Thursday, September 8, 2016

The Dawning of Salvation

Your birth, O Virgin Mother of God, proclaims joy to the whole world, for from you arose the glorious Sun of Justice, Christ our God; he freed us from the age-old curse and filled us with holiness; he destroyed death and gave us eternal life. 

Those words (from the antiphon at the Benedictus at Morning Prayer today) summarize the significance of the Church's celebration of the birth of the Blessed Virgin Mary.

(The photo is of Giotto's early 14th-century fresco of the Nativity of Mary in the Scrovegni Chapel in Padua, Italy.)

Today's celebration is one of the oldest Marian feasts in the calendar. Its origin is thought to be connected with the dedication of a church in Jerusalem - now known as the Church of Saint Anne - erected on a site associated in tradition with the home of Mary's parents.

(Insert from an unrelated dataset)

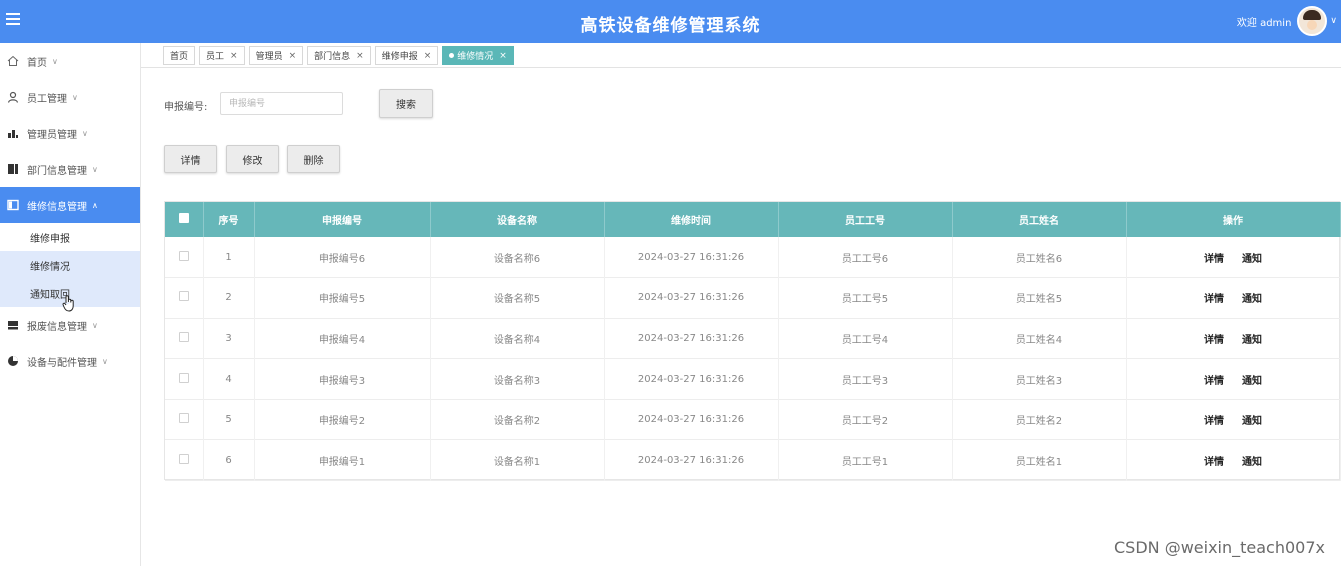 The width and height of the screenshot is (1341, 566). What do you see at coordinates (1040, 338) in the screenshot?
I see `employee-name-cell: 员工姓名4` at bounding box center [1040, 338].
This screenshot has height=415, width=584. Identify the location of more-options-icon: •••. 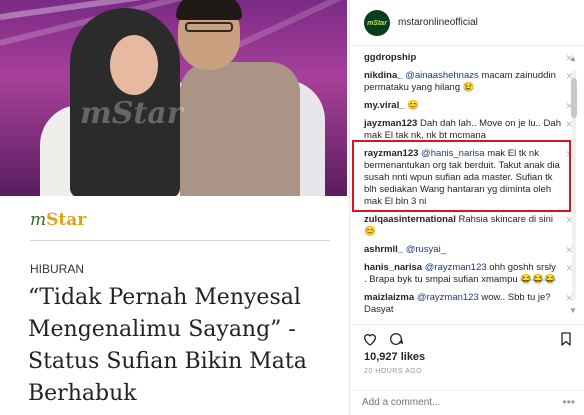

From the Eastern Church, the feast came to Rome toward the end of the 7th century. The celebration of Mary's day of birth (a liturgical privilege she shares only with Jesus and John the Baptist) is also an early testimony to the Church's faith in Mary's freedom from sin from the beginning of her life.

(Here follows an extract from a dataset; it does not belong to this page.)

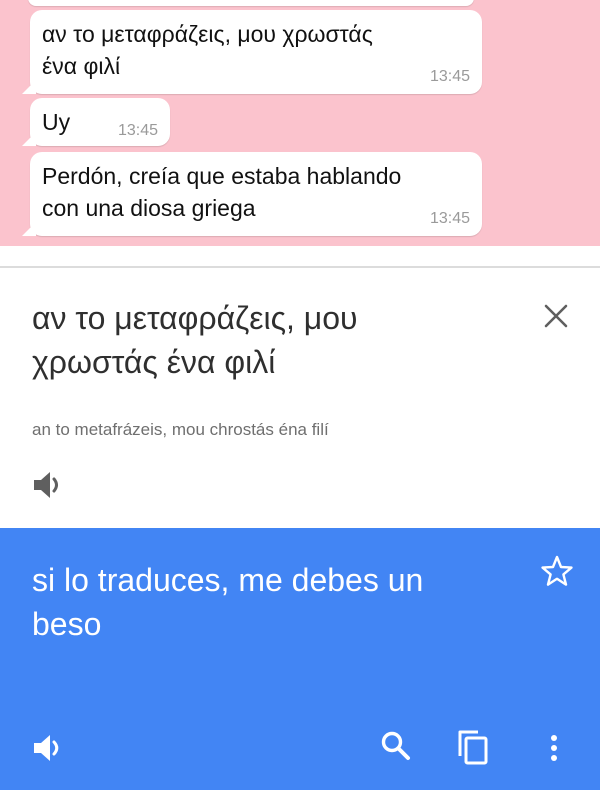 Image resolution: width=600 pixels, height=799 pixels. Describe the element at coordinates (300, 267) in the screenshot. I see `section-divider` at that location.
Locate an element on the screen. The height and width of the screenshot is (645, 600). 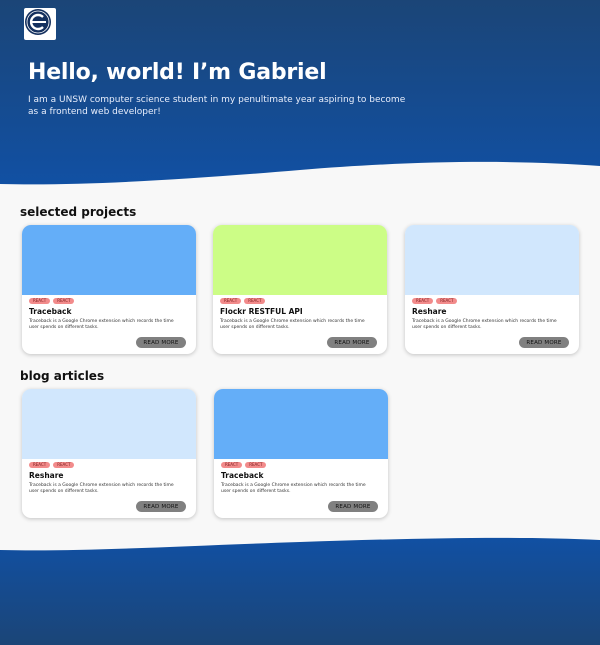
blog-heading: blog articles is located at coordinates (62, 376).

Curiously, a similar idea also exists in Islam. In Muslim tradition, Mary and Jesus are the only two born totally free from Satan's power. The Quran also recounts Mary's birth in a story seemingly influenced by the Old Testament account of Hannah's conceiving and giving birth to Samuel (cf. I Samuel 1). 

A sermon ascribed to Saint Augustine, which used to be read in today's Second Nocturn, highlights the ancient patristic parallelism between Mary and Eve: The canticle of Mary silenced the wailing of Eve. In the contemporary Office, the Mary-Eve parallelism is expressed through the scripture reading from Exodus 3 (replacing the traditional First Nocturn readings from the Song of songs). Then, instead of Augustine, it is Saint Andrew of Crete whose words we read. For him, Mary's birth was the prelude to the foreordained union of the Word with flesh and is the mystery that stands at the frontier where types and symbols give way to reality, and the old is replaced by the new.

Lots to think about on this feast!

Meanwhile, here in East Tennessee, today marks the 28th anniversary of the creation of the Diocese of Knoxville. Accordingly, today's feast is observed as the patronal feast of this diocese.